◆ **Task directions**
Render every line of the listing below as a JSON array of strings, one string per line, and leave out the blank lines.

◆ **Entries provided**
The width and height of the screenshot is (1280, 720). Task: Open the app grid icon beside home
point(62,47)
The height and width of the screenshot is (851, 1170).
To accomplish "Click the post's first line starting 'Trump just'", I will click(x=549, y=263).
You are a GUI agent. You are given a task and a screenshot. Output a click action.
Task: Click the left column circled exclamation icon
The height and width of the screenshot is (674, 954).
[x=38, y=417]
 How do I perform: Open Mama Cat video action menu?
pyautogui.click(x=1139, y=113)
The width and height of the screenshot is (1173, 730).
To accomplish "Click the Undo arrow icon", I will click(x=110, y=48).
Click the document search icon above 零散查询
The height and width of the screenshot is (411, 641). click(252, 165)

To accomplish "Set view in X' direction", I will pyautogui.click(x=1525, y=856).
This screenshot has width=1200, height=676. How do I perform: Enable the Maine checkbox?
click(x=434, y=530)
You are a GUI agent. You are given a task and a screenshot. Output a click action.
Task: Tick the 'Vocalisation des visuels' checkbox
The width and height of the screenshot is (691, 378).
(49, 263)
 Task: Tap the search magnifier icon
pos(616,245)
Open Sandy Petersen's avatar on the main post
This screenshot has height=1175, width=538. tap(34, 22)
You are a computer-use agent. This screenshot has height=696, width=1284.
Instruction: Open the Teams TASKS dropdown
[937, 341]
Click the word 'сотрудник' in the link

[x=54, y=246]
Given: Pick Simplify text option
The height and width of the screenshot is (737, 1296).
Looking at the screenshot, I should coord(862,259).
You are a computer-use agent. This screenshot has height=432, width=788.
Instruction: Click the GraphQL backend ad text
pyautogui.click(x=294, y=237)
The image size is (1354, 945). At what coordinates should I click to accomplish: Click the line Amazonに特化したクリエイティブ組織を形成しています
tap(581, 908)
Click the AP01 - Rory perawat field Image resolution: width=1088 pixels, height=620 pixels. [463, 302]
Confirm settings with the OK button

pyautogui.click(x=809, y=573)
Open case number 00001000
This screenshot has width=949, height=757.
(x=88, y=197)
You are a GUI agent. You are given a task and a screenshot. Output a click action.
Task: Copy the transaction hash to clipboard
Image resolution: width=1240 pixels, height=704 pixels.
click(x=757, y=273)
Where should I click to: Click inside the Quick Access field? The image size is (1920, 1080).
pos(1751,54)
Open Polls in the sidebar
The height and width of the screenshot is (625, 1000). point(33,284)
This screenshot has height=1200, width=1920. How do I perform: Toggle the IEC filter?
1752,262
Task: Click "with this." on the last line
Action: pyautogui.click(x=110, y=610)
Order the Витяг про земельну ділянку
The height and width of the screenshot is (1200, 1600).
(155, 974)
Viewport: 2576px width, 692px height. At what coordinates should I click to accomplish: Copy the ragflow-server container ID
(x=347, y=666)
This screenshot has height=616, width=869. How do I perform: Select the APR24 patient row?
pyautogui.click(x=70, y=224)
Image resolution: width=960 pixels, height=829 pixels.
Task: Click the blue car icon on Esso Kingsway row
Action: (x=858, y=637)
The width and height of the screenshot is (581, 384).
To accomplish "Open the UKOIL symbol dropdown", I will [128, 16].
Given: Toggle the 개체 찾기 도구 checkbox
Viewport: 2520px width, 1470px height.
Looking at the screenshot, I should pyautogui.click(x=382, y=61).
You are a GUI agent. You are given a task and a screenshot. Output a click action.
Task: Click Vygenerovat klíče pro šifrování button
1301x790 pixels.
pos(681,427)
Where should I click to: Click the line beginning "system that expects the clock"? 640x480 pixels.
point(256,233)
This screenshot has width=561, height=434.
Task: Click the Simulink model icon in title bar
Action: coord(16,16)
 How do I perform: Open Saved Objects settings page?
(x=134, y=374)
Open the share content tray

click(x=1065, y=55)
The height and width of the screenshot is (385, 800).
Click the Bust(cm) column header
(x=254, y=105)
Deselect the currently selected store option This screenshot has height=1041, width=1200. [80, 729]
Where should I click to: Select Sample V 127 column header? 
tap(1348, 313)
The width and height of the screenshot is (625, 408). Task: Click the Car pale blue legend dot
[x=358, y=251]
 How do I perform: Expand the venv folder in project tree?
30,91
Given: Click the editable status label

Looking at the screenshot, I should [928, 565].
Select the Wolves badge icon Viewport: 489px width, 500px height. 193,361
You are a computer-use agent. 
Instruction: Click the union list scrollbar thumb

◆ **Solution to this task**
[
  "The width and height of the screenshot is (1280, 720). Task: Open the app grid icon beside home",
  "point(62,47)",
  "The height and width of the screenshot is (851, 1170).",
  "To accomplish \"Click the post's first line starting 'Trump just'\", I will click(x=549, y=263).",
  "You are a GUI agent. You are given a task and a screenshot. Output a click action.",
  "Task: Click the left column circled exclamation icon",
  "The height and width of the screenshot is (674, 954).",
  "[x=38, y=417]",
  " How do I perform: Open Mama Cat video action menu?",
  "pyautogui.click(x=1139, y=113)",
  "The width and height of the screenshot is (1173, 730).",
  "To accomplish \"Click the Undo arrow icon\", I will click(x=110, y=48).",
  "Click the document search icon above 零散查询",
  "The height and width of the screenshot is (411, 641). click(252, 165)",
  "To accomplish \"Set view in X' direction\", I will pyautogui.click(x=1525, y=856).",
  "This screenshot has width=1200, height=676. How do I perform: Enable the Maine checkbox?",
  "click(x=434, y=530)",
  "You are a GUI agent. You are given a task and a screenshot. Output a click action.",
  "Task: Tick the 'Vocalisation des visuels' checkbox",
  "The width and height of the screenshot is (691, 378).",
  "(49, 263)",
  " Task: Tap the search magnifier icon",
  "pos(616,245)",
  "Open Sandy Petersen's avatar on the main post",
  "This screenshot has height=1175, width=538. tap(34, 22)",
  "You are a computer-use agent. This screenshot has height=696, width=1284.",
  "Instruction: Open the Teams TASKS dropdown",
  "[937, 341]",
  "Click the word 'сотрудник' in the link",
  "[x=54, y=246]",
  "Given: Pick Simplify text option",
  "The height and width of the screenshot is (737, 1296).",
  "Looking at the screenshot, I should coord(862,259).",
  "You are a computer-use agent. This screenshot has height=432, width=788.",
  "Instruction: Click the GraphQL backend ad text",
  "pyautogui.click(x=294, y=237)",
  "The image size is (1354, 945). At what coordinates should I click to accomplish: Click the line Amazonに特化したクリエイティブ組織を形成しています",
  "tap(581, 908)",
  "Click the AP01 - Rory perawat field Image resolution: width=1088 pixels, height=620 pixels. [463, 302]",
  "Confirm settings with the OK button",
  "pyautogui.click(x=809, y=573)",
  "Open case number 00001000",
  "This screenshot has width=949, height=757.",
  "(x=88, y=197)",
  "You are a GUI agent. You are given a task and a screenshot. Output a click action.",
  "Task: Copy the transaction hash to clipboard",
  "Image resolution: width=1240 pixels, height=704 pixels.",
  "click(x=757, y=273)",
  "Where should I click to: Click inside the Quick Access field? The image size is (1920, 1080).",
  "pos(1751,54)",
  "Open Polls in the sidebar",
  "The height and width of the screenshot is (625, 1000). point(33,284)",
  "This screenshot has height=1200, width=1920. How do I perform: Toggle the IEC filter?",
  "1752,262",
  "Task: Click \"with this.\" on the last line",
  "Action: pyautogui.click(x=110, y=610)",
  "Order the Витяг про земельну ділянку",
  "The height and width of the screenshot is (1200, 1600).",
  "(155, 974)",
  "Viewport: 2576px width, 692px height. At what coordinates should I click to accomplish: Copy the ragflow-server container ID",
  "(x=347, y=666)",
  "This screenshot has height=616, width=869. How do I perform: Select the APR24 patient row?",
  "pyautogui.click(x=70, y=224)",
  "Image resolution: width=960 pixels, height=829 pixels.",
  "Task: Click the blue car icon on Esso Kingsway row",
  "Action: (x=858, y=637)",
  "The width and height of the screenshot is (581, 384).",
  "To accomplish \"Open the UKOIL symbol dropdown\", I will [128, 16].",
  "Given: Toggle the 개체 찾기 도구 checkbox",
  "Viewport: 2520px width, 1470px height.",
  "Looking at the screenshot, I should pyautogui.click(x=382, y=61).",
  "You are a GUI agent. You are given a task and a screenshot. Output a click action.",
  "Task: Click Vygenerovat klíče pro šifrování button",
  "1301x790 pixels.",
  "pos(681,427)",
  "Where should I click to: Click the line beginning \"system that expects the clock\"? 640x480 pixels.",
  "point(256,233)",
  "This screenshot has width=561, height=434.",
  "Task: Click the Simulink model icon in title bar",
  "Action: coord(16,16)",
  " How do I perform: Open Saved Objects settings page?",
  "(x=134, y=374)",
  "Open the share content tray",
  "click(x=1065, y=55)",
  "The height and width of the screenshot is (385, 800).",
  "Click the Bust(cm) column header",
  "(x=254, y=105)",
  "Deselect the currently selected store option This screenshot has height=1041, width=1200. [80, 729]",
  "Where should I click to: Select Sample V 127 column header? ",
  "tap(1348, 313)",
  "The width and height of the screenshot is (625, 408). Task: Click the Car pale blue legend dot",
  "[x=358, y=251]",
  " How do I perform: Expand the venv folder in project tree?",
  "30,91",
  "Given: Click the editable status label",
  "Looking at the screenshot, I should [928, 565].",
  "Select the Wolves badge icon Viewport: 489px width, 500px height. 193,361",
  "You are a computer-use agent. ",
  "Instruction: Click the union list scrollbar thumb"
]